Task statement
I need the entries printed again word for word, without the images.

━━ Exercise materials ━━

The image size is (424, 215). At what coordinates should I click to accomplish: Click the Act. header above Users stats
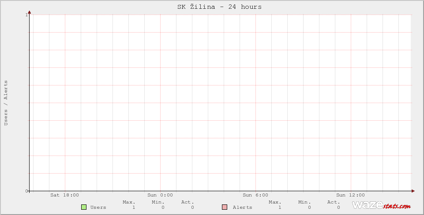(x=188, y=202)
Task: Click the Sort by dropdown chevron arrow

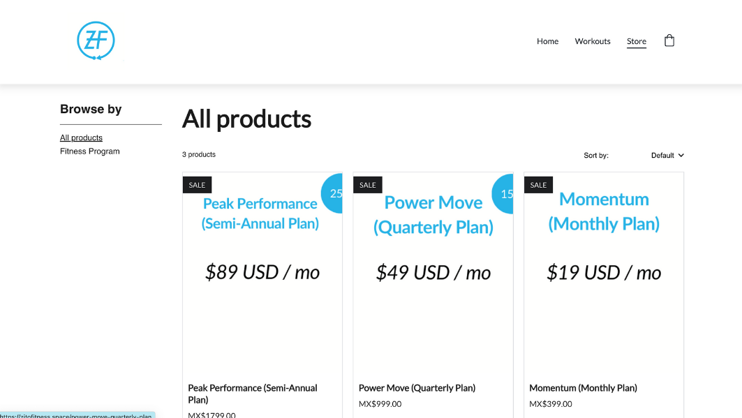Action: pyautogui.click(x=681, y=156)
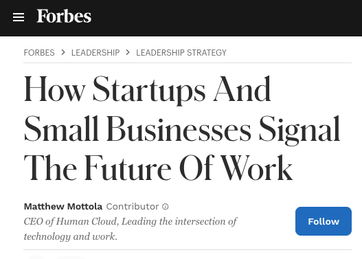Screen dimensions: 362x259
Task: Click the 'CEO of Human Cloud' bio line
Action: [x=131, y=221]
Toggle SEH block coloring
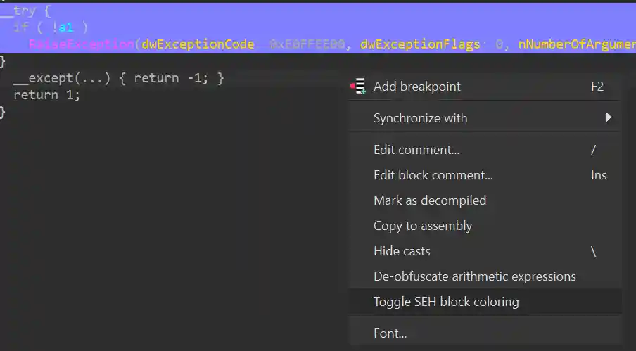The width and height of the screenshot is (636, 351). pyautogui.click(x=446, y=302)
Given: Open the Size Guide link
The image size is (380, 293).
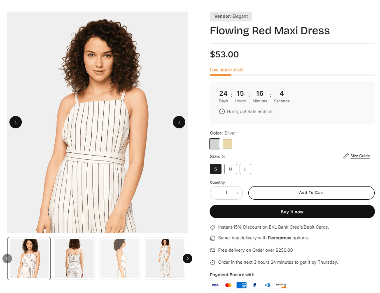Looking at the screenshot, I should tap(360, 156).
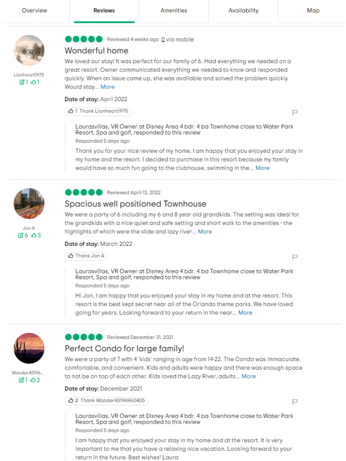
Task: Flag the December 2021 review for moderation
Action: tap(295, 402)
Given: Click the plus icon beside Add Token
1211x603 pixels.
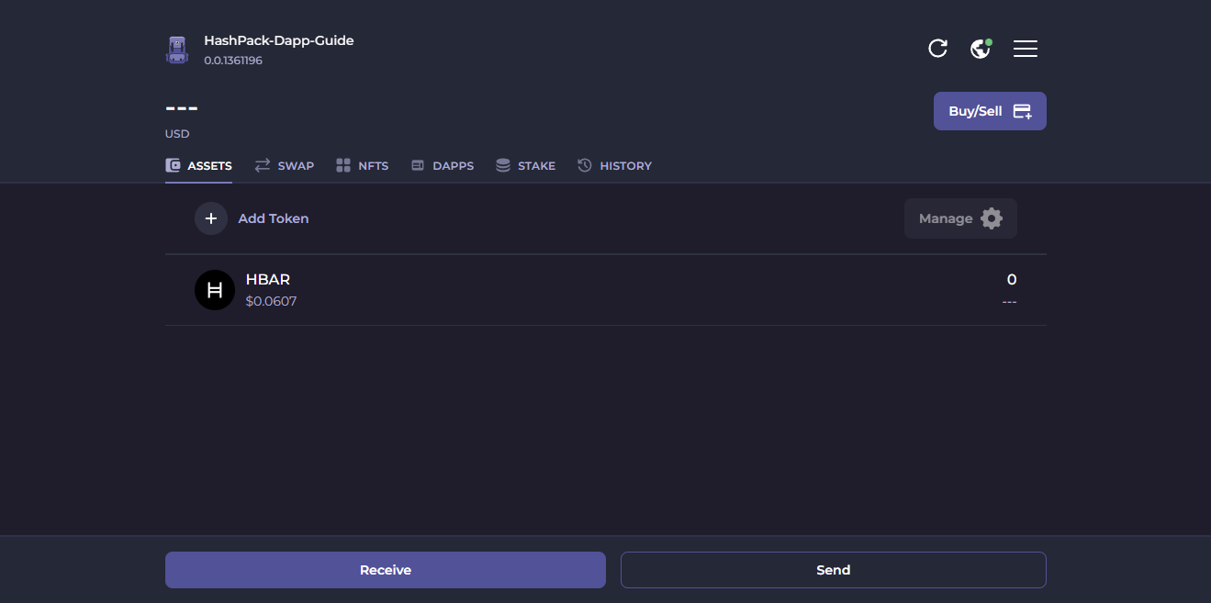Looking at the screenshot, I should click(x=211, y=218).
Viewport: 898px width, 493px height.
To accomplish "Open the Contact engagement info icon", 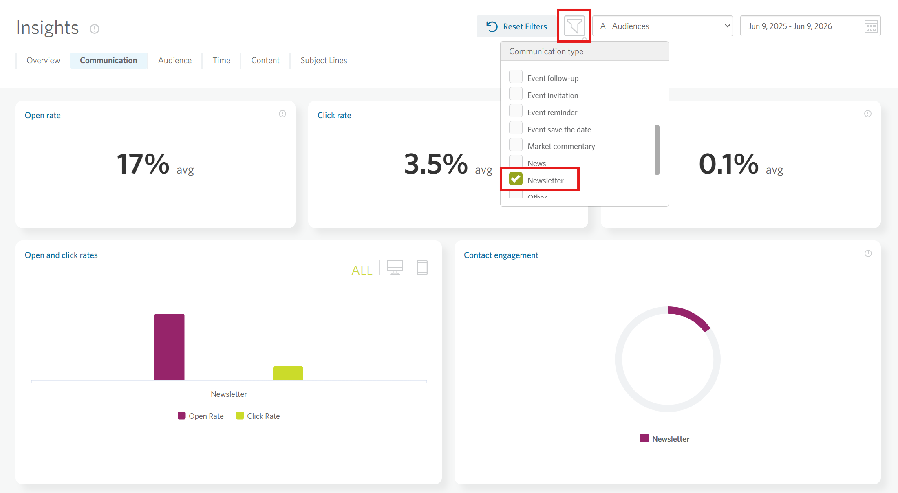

━━━

Task answer
The image size is (424, 215). At what coordinates should I click to accomplish: Click the Act. header above Users stats
(x=188, y=202)
Task: Click the Sort by dropdown chevron arrow

Action: pyautogui.click(x=681, y=156)
Screen dimensions: 362x259
Task: Click the 'CEO of Human Cloud' bio line
Action: [x=131, y=221]
Toggle SEH block coloring
The width and height of the screenshot is (636, 351). pyautogui.click(x=446, y=302)
Given: Open the Size Guide link
The image size is (380, 293).
Looking at the screenshot, I should tap(360, 156).
Task: Flag the December 2021 review for moderation
Action: tap(295, 402)
Given: Click the plus icon beside Add Token
1211x603 pixels.
Looking at the screenshot, I should click(x=211, y=218).
Viewport: 898px width, 493px height.
To accomplish "Open the Contact engagement info icon", 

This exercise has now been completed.